DESIGNATES that it will be the responsibility of the WHO to:
I - Promote the highest levels of world health, as defined as a state of complete biological/psychological well-being and not merely the absence of disease or infirmity.
II - Reduce rates of mortality and disability.
III - Construct policies and actions based on ethics and evidence based scientific empiricism.
IV - To monitor world health crises and recommend appropriate responses to member States and relief agencies, including the International Red Cross.
V - To monitor global health and illness trends so that policy makers can make decisions based upon the most recent and accurate data.
VI - Set, validate, monitor, update, and pursue, the proper implementation of evidence based medical norms and standards.
VII - Promote international cooperation through the common goal of improving world health.
VIII - To promote further technological and methodological developments in the health sciences.
Rehochipe
04-03-2004, 07:58
We've been fairly horrified in reviewing the disorganised, piecemealy and directionless state of past UN resolutions on health, and would welcome an initiative to approach this in more holistic fashion. Our major concern is how this would be funded. This isn't going to be cheap - you're going to need to employ the best statisticians, doctors and researchers about. And the UN isn't allowed to directly impose taxes for its initiatives. It's particularly important to ensure that the WHO has no political or corporate agenda - if it was funded, for instance, on voluntary donations by member states, there's a real risk that it could end up being run by a coalition of corporate-controlled nations who would use it to play down the risks of smoking and fast food while pimping their own pharmaceutical companies.

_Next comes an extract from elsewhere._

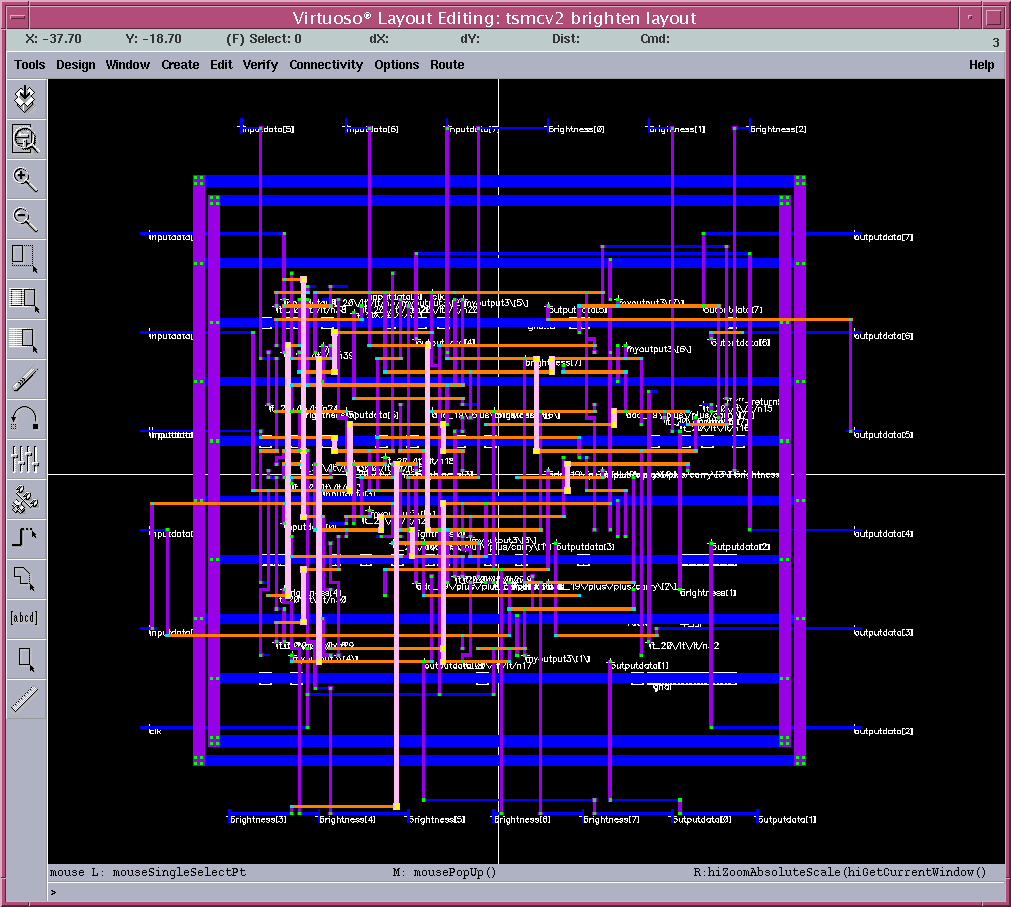Click the Fit Edit icon
Screen dimensions: 1011x907
[x=24, y=139]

We'd love for someone to come up with an alternative, but for the minute we can't think of one because it's very early and we're all aimlessly wandering around the Embassy trying to remember how to make coffee.

Also:
III - Construct policies and actions based on ethics and evidence based scientific empiricism.
This sounds like UN policymaking without needing to go to the trouble of consulting the member-states. Is this proposal in draft or has it already been submitted? If the former, we would appreciate a more active level of involvement for member-states; not wanting to make your organisation toothless or anything, but a lot of nations are going to be pissed at having their domestic health policy dictated by an unelected committee. Issuing recommendations and coordinating international efforts would make more sense than such a wide-ranging mandate.

Elsepeth R. Nibbling
Ministry of Being Nice
04-03-2004, 17:48
This sounds like UN policymaking without needing to go to the trouble of consulting the member-states. Is this proposal in draft or has it already been submitted? If the former, we would appreciate a more active level of involvement for member-states; not wanting to make your organisation toothless or anything, but a lot of nations are going to be pissed at having their domestic health policy dictated by an unelected committee. Issuing recommendations and coordinating international efforts would make more sense than such a wide-ranging mandate.

Elsepeth R. Nibbling
Ministry of Being Nice

Hear... hear, Minister Nibbling has spoken wisely on this topic. The Grand Duchy favors increasing health-care for all citizens of the world. We do exercise caution in how this policy is implemented... we do not see how creating a new UN supra-agency will further these noble goals.

Sick people do not need more bureacrats or red-tape... they need doctors, nurses and medicines. The monies that greedy UN bureacrats will suck out... can be better spent on the ill, injured and handicapped.

Diego MacBernstein
Envoy to the UN
Grand Duchy of Laio
Hamptonshire
05-03-2004, 07:49
The government of The Grand Duchy of Hamptonshire agrees with Minister Nibbling, and Envoy MacBernstein. The world does not need a UN mandated Hyper-agency that infringes upon the sovereign powers of the nations of the world, but an organization committed to coordination of information would benefit all members of the UN.